> **WHAT THE TASK ASKS**
The lines from the one holding "Switch to large" to the end of the records below, exactly as written, are the only thing to return.

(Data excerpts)
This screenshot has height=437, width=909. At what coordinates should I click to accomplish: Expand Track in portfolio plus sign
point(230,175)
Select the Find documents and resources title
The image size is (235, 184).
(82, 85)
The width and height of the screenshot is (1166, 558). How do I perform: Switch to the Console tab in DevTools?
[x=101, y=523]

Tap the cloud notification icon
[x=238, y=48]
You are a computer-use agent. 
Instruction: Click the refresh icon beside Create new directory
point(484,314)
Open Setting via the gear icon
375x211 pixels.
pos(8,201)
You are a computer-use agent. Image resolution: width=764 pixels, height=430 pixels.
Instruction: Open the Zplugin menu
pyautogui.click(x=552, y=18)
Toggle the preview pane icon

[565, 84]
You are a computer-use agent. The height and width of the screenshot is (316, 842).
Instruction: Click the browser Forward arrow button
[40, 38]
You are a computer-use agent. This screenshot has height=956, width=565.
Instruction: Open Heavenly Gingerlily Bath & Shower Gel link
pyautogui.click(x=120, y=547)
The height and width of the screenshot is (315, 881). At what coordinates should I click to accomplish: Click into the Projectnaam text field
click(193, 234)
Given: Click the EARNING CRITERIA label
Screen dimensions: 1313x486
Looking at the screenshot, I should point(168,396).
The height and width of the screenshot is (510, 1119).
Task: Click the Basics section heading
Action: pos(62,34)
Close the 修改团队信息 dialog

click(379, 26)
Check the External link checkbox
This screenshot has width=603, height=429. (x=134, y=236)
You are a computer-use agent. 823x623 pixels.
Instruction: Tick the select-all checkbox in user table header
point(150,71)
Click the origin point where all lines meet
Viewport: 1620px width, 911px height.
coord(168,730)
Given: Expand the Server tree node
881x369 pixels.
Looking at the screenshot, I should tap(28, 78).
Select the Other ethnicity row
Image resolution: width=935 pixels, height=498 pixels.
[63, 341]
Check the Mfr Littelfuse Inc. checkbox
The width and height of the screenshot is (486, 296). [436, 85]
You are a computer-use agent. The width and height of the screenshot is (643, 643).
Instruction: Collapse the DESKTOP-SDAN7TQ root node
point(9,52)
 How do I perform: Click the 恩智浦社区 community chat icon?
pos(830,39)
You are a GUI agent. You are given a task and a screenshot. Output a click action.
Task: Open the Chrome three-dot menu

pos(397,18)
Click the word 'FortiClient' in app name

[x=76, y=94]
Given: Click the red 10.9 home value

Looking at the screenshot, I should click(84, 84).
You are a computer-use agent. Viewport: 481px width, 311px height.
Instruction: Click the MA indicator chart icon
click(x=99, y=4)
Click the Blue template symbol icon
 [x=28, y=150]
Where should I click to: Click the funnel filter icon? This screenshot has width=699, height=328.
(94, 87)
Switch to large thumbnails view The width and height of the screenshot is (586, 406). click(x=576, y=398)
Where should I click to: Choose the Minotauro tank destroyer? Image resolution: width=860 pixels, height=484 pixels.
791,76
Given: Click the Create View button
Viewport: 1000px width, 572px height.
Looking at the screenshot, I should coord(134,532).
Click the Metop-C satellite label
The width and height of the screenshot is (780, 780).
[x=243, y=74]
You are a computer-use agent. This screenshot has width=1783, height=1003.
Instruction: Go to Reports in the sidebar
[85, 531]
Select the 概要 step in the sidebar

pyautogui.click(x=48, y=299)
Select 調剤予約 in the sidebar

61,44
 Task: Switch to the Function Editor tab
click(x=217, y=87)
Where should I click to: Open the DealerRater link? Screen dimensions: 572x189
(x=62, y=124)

> **ANSWER TO THE PROBLEM**
Switch to large thumbnails view The width and height of the screenshot is (586, 406). click(x=576, y=398)
Where should I click to: Choose the Minotauro tank destroyer? Image resolution: width=860 pixels, height=484 pixels.
791,76
Given: Click the Create View button
Viewport: 1000px width, 572px height.
Looking at the screenshot, I should coord(134,532).
Click the Metop-C satellite label
The width and height of the screenshot is (780, 780).
[x=243, y=74]
You are a computer-use agent. This screenshot has width=1783, height=1003.
Instruction: Go to Reports in the sidebar
[85, 531]
Select the 概要 step in the sidebar

pyautogui.click(x=48, y=299)
Select 調剤予約 in the sidebar

61,44
 Task: Switch to the Function Editor tab
click(x=217, y=87)
Where should I click to: Open the DealerRater link? Screen dimensions: 572x189
(x=62, y=124)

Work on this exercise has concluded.